━━ Given records ━━

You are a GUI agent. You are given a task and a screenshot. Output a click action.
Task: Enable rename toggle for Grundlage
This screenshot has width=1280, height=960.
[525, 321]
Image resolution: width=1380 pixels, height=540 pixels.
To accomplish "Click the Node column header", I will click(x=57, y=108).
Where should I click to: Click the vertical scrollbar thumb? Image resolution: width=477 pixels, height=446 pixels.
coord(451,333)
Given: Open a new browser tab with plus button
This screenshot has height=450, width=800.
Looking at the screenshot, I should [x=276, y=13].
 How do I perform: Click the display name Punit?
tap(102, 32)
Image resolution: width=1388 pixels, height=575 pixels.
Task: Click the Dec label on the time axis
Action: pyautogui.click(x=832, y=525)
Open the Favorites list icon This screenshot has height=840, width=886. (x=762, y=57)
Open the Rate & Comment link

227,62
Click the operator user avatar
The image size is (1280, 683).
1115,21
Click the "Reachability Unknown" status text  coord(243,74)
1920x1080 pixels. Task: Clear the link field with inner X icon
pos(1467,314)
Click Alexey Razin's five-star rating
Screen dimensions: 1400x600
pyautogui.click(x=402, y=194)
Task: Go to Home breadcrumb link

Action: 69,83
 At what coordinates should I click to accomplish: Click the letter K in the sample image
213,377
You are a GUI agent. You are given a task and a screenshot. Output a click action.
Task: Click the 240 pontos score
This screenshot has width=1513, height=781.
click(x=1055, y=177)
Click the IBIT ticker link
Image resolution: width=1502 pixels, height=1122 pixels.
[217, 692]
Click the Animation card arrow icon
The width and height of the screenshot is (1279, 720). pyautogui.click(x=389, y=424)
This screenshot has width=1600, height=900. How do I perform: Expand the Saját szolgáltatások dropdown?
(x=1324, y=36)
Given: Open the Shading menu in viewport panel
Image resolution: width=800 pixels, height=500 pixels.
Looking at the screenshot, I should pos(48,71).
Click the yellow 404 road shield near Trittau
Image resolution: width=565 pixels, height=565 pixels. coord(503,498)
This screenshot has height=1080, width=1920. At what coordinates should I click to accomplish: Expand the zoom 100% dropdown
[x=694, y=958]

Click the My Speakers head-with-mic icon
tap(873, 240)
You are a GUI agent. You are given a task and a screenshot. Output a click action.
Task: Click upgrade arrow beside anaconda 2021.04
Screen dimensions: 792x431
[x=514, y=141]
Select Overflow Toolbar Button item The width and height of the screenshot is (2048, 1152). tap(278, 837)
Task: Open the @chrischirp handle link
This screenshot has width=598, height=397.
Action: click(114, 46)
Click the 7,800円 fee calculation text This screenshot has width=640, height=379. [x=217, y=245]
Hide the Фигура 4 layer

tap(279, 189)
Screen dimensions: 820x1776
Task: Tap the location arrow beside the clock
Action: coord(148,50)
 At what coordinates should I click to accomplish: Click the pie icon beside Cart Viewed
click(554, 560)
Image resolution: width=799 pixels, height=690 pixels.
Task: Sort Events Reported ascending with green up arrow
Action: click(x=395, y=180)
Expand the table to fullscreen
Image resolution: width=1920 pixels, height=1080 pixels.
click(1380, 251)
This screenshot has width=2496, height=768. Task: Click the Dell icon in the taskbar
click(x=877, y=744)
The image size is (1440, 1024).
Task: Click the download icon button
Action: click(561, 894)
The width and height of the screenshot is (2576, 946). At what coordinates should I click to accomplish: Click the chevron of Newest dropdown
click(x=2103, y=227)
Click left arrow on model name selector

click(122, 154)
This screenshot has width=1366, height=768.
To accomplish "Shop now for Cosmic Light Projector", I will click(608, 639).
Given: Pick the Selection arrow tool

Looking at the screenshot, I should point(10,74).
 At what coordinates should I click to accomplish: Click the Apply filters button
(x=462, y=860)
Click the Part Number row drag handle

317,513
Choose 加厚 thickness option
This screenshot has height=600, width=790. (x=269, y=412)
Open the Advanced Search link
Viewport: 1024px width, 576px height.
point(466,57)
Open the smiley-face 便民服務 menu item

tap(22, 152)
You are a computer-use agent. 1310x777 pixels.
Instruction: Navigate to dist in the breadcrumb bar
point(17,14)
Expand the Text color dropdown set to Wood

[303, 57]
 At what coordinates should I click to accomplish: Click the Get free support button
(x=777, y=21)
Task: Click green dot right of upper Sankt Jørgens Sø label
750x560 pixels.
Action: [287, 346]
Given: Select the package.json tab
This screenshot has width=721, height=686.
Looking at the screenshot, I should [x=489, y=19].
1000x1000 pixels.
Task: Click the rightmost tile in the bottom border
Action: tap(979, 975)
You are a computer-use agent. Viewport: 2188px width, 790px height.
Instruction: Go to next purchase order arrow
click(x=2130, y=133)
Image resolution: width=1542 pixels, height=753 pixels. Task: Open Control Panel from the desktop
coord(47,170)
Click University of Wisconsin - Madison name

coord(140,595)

━━━

The request
Print every one of the lines above again, word for word, with nothing changed.

Correct response
You are a GUI agent. You are given a task and a screenshot. Output a click action.
Task: Enable rename toggle for Grundlage
This screenshot has width=1280, height=960.
[525, 321]
Image resolution: width=1380 pixels, height=540 pixels.
To accomplish "Click the Node column header", I will click(x=57, y=108).
Where should I click to: Click the vertical scrollbar thumb? Image resolution: width=477 pixels, height=446 pixels.
coord(451,333)
Given: Open a new browser tab with plus button
This screenshot has height=450, width=800.
Looking at the screenshot, I should [x=276, y=13].
 How do I perform: Click the display name Punit?
tap(102, 32)
Image resolution: width=1388 pixels, height=575 pixels.
Task: Click the Dec label on the time axis
Action: pyautogui.click(x=832, y=525)
Open the Favorites list icon This screenshot has height=840, width=886. (x=762, y=57)
Open the Rate & Comment link

227,62
Click the operator user avatar
The image size is (1280, 683).
1115,21
Click the "Reachability Unknown" status text  coord(243,74)
1920x1080 pixels. Task: Clear the link field with inner X icon
pos(1467,314)
Click Alexey Razin's five-star rating
Screen dimensions: 1400x600
pyautogui.click(x=402, y=194)
Task: Go to Home breadcrumb link

Action: 69,83
 At what coordinates should I click to accomplish: Click the letter K in the sample image
213,377
You are a GUI agent. You are given a task and a screenshot. Output a click action.
Task: Click the 240 pontos score
This screenshot has width=1513, height=781.
click(x=1055, y=177)
Click the IBIT ticker link
Image resolution: width=1502 pixels, height=1122 pixels.
[217, 692]
Click the Animation card arrow icon
The width and height of the screenshot is (1279, 720). pyautogui.click(x=389, y=424)
This screenshot has width=1600, height=900. How do I perform: Expand the Saját szolgáltatások dropdown?
(x=1324, y=36)
Given: Open the Shading menu in viewport panel
Image resolution: width=800 pixels, height=500 pixels.
Looking at the screenshot, I should pos(48,71).
Click the yellow 404 road shield near Trittau
Image resolution: width=565 pixels, height=565 pixels. coord(503,498)
This screenshot has height=1080, width=1920. At what coordinates should I click to accomplish: Expand the zoom 100% dropdown
[x=694, y=958]

Click the My Speakers head-with-mic icon
tap(873, 240)
You are a GUI agent. You are given a task and a screenshot. Output a click action.
Task: Click upgrade arrow beside anaconda 2021.04
Screen dimensions: 792x431
[x=514, y=141]
Select Overflow Toolbar Button item The width and height of the screenshot is (2048, 1152). tap(278, 837)
Task: Open the @chrischirp handle link
This screenshot has width=598, height=397.
Action: click(114, 46)
Click the 7,800円 fee calculation text This screenshot has width=640, height=379. [x=217, y=245]
Hide the Фигура 4 layer

tap(279, 189)
Screen dimensions: 820x1776
Task: Tap the location arrow beside the clock
Action: coord(148,50)
 At what coordinates should I click to accomplish: Click the pie icon beside Cart Viewed
click(554, 560)
Image resolution: width=799 pixels, height=690 pixels.
Task: Sort Events Reported ascending with green up arrow
Action: click(x=395, y=180)
Expand the table to fullscreen
Image resolution: width=1920 pixels, height=1080 pixels.
click(1380, 251)
This screenshot has width=2496, height=768. Task: Click the Dell icon in the taskbar
click(x=877, y=744)
The image size is (1440, 1024).
Task: Click the download icon button
Action: click(561, 894)
The width and height of the screenshot is (2576, 946). At what coordinates should I click to accomplish: Click the chevron of Newest dropdown
click(x=2103, y=227)
Click left arrow on model name selector

click(122, 154)
This screenshot has width=1366, height=768.
To accomplish "Shop now for Cosmic Light Projector", I will click(608, 639).
Given: Pick the Selection arrow tool

Looking at the screenshot, I should point(10,74).
 At what coordinates should I click to accomplish: Click the Apply filters button
(x=462, y=860)
Click the Part Number row drag handle

317,513
Choose 加厚 thickness option
This screenshot has height=600, width=790. (x=269, y=412)
Open the Advanced Search link
Viewport: 1024px width, 576px height.
point(466,57)
Open the smiley-face 便民服務 menu item

tap(22, 152)
You are a computer-use agent. 1310x777 pixels.
Instruction: Navigate to dist in the breadcrumb bar
point(17,14)
Expand the Text color dropdown set to Wood

[303, 57]
 At what coordinates should I click to accomplish: Click the Get free support button
(x=777, y=21)
Task: Click green dot right of upper Sankt Jørgens Sø label
750x560 pixels.
Action: [287, 346]
Given: Select the package.json tab
This screenshot has width=721, height=686.
Looking at the screenshot, I should [x=489, y=19].
1000x1000 pixels.
Task: Click the rightmost tile in the bottom border
Action: tap(979, 975)
You are a computer-use agent. Viewport: 2188px width, 790px height.
Instruction: Go to next purchase order arrow
click(x=2130, y=133)
Image resolution: width=1542 pixels, height=753 pixels. Task: Open Control Panel from the desktop
coord(47,170)
Click University of Wisconsin - Madison name

coord(140,595)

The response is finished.